• _EXERCISE INSTRUCTIONS_: Copy out the data word for word, from the line containing "This screenshot has width=1920, height=1150." through the line containing "should pyautogui.click(x=369, y=23).", including both of those lines.
-------------------------
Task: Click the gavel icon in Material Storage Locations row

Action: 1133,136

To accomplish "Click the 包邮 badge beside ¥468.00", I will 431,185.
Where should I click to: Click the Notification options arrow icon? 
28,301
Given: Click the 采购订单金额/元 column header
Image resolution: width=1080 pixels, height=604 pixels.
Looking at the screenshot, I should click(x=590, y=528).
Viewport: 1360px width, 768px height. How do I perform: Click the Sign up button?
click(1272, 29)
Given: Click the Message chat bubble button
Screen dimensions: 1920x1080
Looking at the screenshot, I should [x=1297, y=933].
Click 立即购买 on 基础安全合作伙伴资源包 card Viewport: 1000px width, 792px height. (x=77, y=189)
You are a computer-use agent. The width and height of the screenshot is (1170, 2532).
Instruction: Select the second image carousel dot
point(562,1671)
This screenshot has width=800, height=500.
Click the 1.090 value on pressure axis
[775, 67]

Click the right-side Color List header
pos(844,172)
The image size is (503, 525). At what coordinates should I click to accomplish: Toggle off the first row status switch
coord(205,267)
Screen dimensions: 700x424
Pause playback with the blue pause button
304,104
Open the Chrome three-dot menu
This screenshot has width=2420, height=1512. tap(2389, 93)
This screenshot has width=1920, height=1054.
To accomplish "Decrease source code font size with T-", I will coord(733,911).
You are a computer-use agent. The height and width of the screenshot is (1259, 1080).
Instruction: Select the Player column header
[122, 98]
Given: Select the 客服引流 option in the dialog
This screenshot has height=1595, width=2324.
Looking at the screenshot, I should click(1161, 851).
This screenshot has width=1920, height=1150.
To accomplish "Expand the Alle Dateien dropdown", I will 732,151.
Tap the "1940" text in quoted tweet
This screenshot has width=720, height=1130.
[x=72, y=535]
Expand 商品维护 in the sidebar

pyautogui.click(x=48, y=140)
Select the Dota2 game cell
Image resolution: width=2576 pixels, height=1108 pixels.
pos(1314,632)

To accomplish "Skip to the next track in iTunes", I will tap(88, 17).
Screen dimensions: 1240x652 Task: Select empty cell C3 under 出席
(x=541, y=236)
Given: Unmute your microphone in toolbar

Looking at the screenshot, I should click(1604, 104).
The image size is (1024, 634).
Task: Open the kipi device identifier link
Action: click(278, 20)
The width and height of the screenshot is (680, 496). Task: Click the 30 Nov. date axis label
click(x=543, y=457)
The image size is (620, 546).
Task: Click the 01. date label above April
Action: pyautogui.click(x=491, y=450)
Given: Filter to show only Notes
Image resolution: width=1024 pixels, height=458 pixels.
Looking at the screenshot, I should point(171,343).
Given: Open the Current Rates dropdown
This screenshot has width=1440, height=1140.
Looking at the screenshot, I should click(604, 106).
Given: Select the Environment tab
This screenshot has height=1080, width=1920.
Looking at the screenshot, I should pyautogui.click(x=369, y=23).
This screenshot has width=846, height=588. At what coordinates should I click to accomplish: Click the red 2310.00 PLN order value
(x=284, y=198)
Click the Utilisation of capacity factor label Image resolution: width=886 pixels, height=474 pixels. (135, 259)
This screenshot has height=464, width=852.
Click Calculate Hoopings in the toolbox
-------------------------
• _WRITTEN SOLUTION_:
This screenshot has width=1920, height=1150.
To accomplish "Expand the Alle Dateien dropdown", I will 732,151.
Tap the "1940" text in quoted tweet
This screenshot has width=720, height=1130.
[x=72, y=535]
Expand 商品维护 in the sidebar

pyautogui.click(x=48, y=140)
Select the Dota2 game cell
Image resolution: width=2576 pixels, height=1108 pixels.
pos(1314,632)

To accomplish "Skip to the next track in iTunes", I will tap(88, 17).
Screen dimensions: 1240x652 Task: Select empty cell C3 under 出席
(x=541, y=236)
Given: Unmute your microphone in toolbar

Looking at the screenshot, I should click(1604, 104).
The image size is (1024, 634).
Task: Open the kipi device identifier link
Action: click(278, 20)
The width and height of the screenshot is (680, 496). Task: Click the 30 Nov. date axis label
click(x=543, y=457)
The image size is (620, 546).
Task: Click the 01. date label above April
Action: pyautogui.click(x=491, y=450)
Given: Filter to show only Notes
Image resolution: width=1024 pixels, height=458 pixels.
Looking at the screenshot, I should point(171,343).
Given: Open the Current Rates dropdown
This screenshot has width=1440, height=1140.
Looking at the screenshot, I should click(604, 106).
Given: Select the Environment tab
This screenshot has height=1080, width=1920.
Looking at the screenshot, I should pyautogui.click(x=369, y=23).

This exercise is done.